• [The task] Go through the material below and tally every line with the string "sidebar". Reply with the number only.

--- Material for the task ---

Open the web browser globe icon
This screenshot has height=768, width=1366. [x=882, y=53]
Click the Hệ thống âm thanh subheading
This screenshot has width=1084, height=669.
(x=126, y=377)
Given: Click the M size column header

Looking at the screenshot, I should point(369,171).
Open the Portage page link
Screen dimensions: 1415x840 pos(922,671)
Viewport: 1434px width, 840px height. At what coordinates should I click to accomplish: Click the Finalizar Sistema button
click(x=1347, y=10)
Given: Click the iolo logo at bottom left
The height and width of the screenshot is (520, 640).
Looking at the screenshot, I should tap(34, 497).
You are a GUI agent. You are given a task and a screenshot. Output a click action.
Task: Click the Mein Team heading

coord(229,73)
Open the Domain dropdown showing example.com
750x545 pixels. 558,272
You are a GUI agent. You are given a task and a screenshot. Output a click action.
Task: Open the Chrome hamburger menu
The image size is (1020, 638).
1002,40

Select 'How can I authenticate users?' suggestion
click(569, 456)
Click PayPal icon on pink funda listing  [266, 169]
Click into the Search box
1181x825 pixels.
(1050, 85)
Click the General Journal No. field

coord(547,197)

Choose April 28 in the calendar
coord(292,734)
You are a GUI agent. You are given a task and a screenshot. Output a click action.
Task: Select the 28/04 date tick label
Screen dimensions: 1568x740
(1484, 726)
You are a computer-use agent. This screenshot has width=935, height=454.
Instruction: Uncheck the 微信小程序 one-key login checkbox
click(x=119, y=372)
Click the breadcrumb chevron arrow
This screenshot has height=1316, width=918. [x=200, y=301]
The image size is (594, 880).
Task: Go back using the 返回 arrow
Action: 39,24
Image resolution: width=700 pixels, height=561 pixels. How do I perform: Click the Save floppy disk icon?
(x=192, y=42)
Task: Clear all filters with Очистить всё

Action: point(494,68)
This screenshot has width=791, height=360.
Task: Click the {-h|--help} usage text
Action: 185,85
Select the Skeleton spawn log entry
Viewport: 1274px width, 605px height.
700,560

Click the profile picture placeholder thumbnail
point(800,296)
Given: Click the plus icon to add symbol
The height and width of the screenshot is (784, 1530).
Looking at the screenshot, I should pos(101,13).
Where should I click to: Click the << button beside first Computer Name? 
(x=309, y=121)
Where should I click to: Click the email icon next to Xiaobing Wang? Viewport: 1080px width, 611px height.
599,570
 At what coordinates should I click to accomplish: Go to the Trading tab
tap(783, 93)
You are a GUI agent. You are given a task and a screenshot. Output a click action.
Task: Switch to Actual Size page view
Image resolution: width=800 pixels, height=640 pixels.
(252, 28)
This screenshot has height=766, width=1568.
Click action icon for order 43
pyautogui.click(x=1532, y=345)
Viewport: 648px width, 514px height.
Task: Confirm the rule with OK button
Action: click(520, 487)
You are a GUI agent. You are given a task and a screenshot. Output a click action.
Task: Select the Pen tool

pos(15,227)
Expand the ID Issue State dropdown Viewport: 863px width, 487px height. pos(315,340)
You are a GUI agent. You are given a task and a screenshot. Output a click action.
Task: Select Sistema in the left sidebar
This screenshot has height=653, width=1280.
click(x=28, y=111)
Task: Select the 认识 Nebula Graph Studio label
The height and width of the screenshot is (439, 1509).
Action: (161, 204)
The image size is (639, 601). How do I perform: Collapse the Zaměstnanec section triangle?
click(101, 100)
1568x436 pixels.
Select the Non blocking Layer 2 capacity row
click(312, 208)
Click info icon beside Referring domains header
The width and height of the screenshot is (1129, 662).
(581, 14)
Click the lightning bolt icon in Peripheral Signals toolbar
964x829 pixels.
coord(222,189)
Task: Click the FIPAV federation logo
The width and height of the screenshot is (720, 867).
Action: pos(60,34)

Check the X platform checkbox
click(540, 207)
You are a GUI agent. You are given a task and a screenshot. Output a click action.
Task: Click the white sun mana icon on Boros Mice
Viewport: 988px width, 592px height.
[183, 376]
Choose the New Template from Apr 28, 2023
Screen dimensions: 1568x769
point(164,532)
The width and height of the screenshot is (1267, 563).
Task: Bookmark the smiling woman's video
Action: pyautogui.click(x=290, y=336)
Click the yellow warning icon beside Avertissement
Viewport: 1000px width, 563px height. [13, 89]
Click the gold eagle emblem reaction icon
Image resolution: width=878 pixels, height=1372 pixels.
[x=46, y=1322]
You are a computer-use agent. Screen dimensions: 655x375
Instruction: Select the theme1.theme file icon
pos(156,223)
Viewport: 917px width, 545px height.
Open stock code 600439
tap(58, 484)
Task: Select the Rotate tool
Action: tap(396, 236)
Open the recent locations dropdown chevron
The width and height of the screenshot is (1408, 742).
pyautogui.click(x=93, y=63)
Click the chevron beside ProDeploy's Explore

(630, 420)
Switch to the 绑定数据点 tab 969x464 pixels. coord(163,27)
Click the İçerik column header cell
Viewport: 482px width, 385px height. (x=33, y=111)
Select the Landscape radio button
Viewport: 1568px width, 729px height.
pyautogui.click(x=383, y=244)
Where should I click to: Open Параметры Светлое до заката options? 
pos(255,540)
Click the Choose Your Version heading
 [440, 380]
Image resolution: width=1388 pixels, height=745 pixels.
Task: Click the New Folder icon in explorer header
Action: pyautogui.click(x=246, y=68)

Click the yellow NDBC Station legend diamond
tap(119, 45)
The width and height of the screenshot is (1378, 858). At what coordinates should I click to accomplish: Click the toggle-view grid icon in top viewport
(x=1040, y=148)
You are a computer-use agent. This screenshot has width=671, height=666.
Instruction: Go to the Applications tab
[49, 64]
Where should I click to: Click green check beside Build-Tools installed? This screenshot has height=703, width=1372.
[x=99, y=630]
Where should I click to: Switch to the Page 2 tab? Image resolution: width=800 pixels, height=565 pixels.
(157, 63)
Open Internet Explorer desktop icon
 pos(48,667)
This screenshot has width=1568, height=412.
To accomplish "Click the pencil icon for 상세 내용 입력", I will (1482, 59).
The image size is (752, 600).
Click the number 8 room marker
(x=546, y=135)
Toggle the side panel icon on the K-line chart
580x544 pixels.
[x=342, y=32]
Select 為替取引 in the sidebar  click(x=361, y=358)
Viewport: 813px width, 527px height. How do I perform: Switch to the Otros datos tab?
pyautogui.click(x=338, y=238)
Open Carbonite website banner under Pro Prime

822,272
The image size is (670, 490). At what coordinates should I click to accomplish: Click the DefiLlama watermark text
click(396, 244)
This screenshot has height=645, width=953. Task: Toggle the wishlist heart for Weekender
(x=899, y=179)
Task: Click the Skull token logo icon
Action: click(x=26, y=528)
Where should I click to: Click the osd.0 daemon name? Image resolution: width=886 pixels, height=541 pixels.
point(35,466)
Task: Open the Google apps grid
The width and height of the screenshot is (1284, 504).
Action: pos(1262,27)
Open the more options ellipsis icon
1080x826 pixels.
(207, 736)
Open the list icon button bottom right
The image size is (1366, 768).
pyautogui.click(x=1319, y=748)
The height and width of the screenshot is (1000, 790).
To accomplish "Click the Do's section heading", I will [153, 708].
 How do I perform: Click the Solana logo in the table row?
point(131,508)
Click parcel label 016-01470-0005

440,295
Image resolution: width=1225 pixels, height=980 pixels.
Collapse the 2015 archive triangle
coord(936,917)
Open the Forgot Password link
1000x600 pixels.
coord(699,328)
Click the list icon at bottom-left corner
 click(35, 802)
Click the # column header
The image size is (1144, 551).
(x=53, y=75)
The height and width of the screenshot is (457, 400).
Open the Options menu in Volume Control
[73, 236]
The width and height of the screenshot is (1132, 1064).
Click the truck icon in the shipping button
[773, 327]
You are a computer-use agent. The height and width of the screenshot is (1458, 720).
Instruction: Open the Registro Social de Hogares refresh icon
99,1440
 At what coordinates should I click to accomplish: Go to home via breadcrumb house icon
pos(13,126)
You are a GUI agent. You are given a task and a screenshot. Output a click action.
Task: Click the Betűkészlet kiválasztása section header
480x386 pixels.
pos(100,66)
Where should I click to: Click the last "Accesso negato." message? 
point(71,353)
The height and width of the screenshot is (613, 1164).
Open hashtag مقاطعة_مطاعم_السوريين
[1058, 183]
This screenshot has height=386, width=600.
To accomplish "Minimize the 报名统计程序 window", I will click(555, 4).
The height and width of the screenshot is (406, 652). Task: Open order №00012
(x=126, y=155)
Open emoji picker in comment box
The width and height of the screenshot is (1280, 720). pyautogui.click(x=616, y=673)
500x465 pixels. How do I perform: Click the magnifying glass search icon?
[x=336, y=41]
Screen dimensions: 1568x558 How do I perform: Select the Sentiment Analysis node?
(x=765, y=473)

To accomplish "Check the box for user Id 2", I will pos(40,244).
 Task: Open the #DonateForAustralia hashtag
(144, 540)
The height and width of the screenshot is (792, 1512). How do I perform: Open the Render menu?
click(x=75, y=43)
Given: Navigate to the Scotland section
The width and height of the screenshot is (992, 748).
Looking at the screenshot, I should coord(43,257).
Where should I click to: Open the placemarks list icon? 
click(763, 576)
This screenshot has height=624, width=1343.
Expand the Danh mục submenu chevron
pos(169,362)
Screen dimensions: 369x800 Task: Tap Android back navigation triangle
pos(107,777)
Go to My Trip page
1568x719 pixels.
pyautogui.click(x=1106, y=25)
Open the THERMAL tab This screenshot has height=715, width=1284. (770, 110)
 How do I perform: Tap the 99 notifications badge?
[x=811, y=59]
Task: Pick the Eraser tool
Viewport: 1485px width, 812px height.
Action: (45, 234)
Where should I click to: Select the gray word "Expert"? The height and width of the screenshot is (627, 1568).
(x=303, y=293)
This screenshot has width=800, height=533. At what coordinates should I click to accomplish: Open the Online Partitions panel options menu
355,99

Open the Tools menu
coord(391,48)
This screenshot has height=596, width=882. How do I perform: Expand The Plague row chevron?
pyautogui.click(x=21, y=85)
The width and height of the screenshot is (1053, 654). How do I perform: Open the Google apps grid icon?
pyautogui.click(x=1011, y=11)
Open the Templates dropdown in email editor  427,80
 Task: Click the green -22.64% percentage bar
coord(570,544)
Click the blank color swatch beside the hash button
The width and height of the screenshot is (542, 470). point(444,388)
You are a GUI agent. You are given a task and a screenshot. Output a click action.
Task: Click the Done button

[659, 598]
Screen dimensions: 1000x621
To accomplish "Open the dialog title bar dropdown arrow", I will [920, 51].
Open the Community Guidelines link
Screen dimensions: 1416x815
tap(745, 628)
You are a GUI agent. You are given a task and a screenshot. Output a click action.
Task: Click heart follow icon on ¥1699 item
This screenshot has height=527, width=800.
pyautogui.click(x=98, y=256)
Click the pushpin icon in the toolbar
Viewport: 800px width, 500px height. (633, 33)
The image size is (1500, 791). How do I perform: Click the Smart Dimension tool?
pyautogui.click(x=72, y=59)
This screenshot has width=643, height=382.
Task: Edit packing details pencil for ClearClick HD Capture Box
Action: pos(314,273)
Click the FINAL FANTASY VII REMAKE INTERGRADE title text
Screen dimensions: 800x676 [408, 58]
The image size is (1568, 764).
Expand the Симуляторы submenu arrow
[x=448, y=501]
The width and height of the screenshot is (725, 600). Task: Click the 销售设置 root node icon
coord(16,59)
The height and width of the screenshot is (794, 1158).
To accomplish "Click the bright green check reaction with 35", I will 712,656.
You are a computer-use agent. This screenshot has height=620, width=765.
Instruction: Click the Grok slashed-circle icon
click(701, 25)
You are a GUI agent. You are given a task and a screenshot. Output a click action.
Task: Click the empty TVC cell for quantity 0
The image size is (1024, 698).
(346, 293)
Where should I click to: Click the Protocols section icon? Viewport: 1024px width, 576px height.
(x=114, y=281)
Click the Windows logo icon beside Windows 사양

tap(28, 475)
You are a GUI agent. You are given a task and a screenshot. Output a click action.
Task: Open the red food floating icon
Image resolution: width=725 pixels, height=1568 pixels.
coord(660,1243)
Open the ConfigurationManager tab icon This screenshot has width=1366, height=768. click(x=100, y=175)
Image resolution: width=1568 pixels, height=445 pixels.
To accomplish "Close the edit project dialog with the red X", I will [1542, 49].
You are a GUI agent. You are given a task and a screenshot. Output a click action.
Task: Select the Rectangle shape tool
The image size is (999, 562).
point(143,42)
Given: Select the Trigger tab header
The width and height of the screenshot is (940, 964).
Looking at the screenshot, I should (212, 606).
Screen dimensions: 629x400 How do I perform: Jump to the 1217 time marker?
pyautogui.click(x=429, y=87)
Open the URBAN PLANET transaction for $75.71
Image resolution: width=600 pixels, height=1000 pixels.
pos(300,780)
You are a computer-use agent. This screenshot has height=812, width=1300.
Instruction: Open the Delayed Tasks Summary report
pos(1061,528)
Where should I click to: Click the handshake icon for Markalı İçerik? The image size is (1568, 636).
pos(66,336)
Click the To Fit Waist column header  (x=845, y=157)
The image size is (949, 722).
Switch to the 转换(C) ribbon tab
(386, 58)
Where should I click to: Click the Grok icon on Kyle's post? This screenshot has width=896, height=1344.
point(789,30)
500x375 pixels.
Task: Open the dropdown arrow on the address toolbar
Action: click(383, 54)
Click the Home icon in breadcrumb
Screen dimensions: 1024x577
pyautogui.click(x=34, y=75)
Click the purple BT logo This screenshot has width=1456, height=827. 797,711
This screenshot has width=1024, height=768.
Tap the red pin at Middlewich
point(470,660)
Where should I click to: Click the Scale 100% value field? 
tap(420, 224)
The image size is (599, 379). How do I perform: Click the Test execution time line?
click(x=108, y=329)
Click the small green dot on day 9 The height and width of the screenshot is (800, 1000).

---

• [Response below] 2